Until recently, the industry has relied on basic authentication as a security mechanism to connect to remote and local servers, services, and inter-application APIs. And until recently, it has sufficed, thus not providing any incentive to giants like Microsoft to switch to something more advanced.
However, basic authentication simply means you supply your username and password with your requests, which makes it very vulnerable to interception and theft. Not only are your credentials at risk, your request is also susceptible to being tampered with, causing havoc on the server side.
Also, basic authentication has compatibility issues with Multi-Factor Authentication (MFA) in some cases.
Seeing this, Microsoft decided to take some active steps. Since October 01 2022, Microsoft Basic Authentication has been deprecated and is no longer supported on Exchange Online. Effective October 1st, Microsoft has begun disabling Basic authentication for Outlook, EWS, RPS, POP, IMAP, and EAS protocols in Exchange Online.
What has changed?
Microsoft has removed the ability to use basic authentication in Exchange Online for Exchange ActiveSync (EAS), POP, IMAP, Remote PowerShell, Exchange Web Services (EWS), Offline Address Book (OAB), Outlook for both Windows, and Mac.
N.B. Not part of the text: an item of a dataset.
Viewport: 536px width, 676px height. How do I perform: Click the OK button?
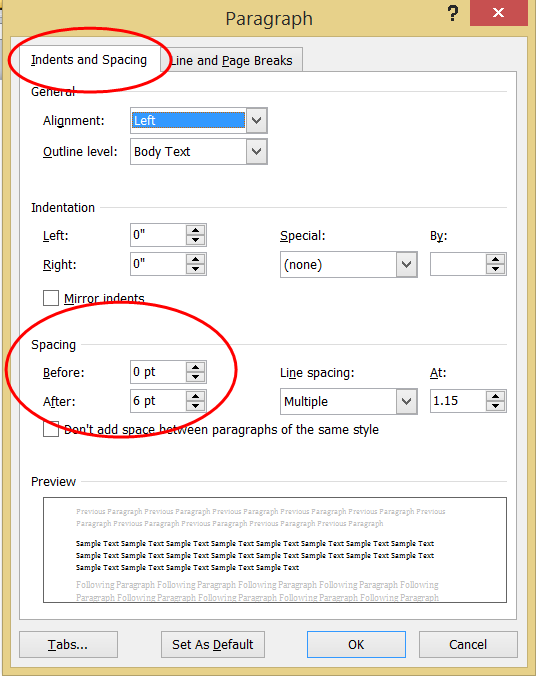356,645
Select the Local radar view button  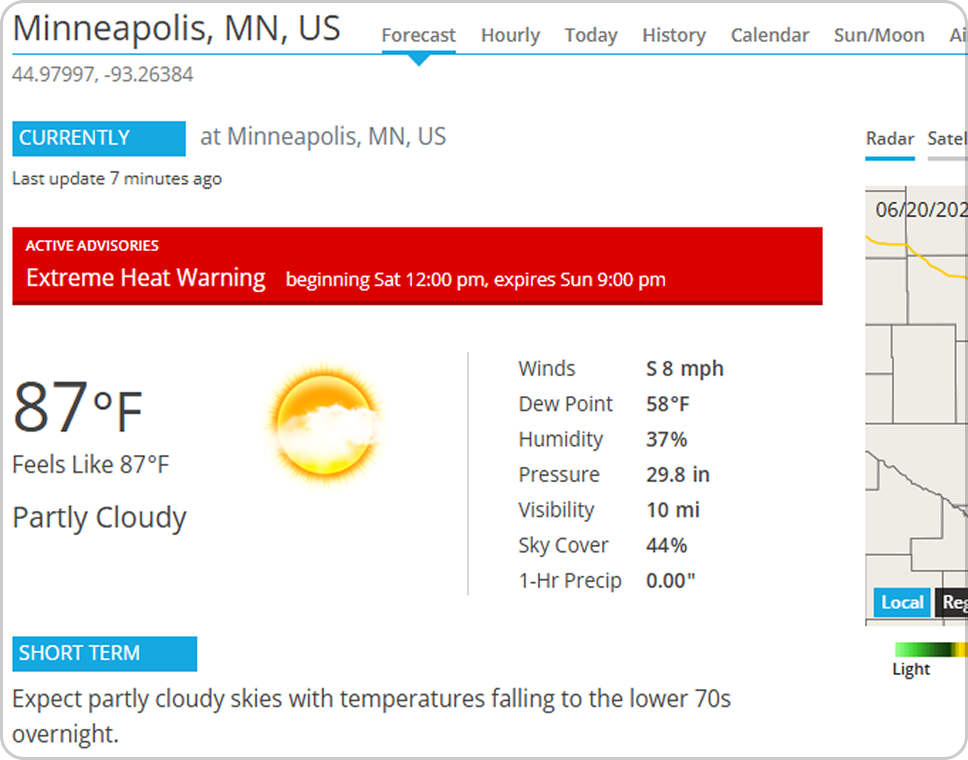tap(902, 602)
They’re also disabling SMTP Auth in all tenants in which it is inactive.
Therefore, customers will need to shift from apps that use basic authentication to ones that implement modern authentication, which works on the basis of OAuth 2.0 token access, which has a short validity lifetime, making it more secure.
Modern authentication also supports MFA easily, making it that much more convenient to use.
Which existing setups will be impacted?
- The following setups and messaging protocols will be impacted:
POP, IMAP, and SMTP AUTH
- Exchange ActiveSync (EAS)
- Exchange Online PowerShell
- Exchange Web Services (EWS)
- Outlook, MAPI, RPC, and Offline Address Book (OAB)
How can I know if I am still on Microsoft Basic Authentication?
To check if you are still on basic authentication, you have 4 options.
Modern authentication uses a web-based login page, like so:
Whereas the basic authentication method uses a credentials-based native dialogue box:
Since the end of 2021, Microsoft has been sending Message Center reports to its tenants, with summaries of basic authentication usage. You can scan these reports to know how many users are still using basic authentication and what kind of protocols they are using.
Microsoft is planning to make it easier for administrators to see summary usages and enable or disable protocols right from the Admin Center. Details on this change to be announced.
Azure AD Sign-In Report
The Azure AD (Active Directory) Sign-In report gives the most up-to-date view on basic authentication usage. You can also export the logs to do deeper investigation into your users’ authentication protocols. Azure AD gives a number of options to export logs, including the Azure Event Hubs, Azure Storage, or Azure Monitor, Graph APIs through MS Graph, along with the simplest direct download method from web browsers.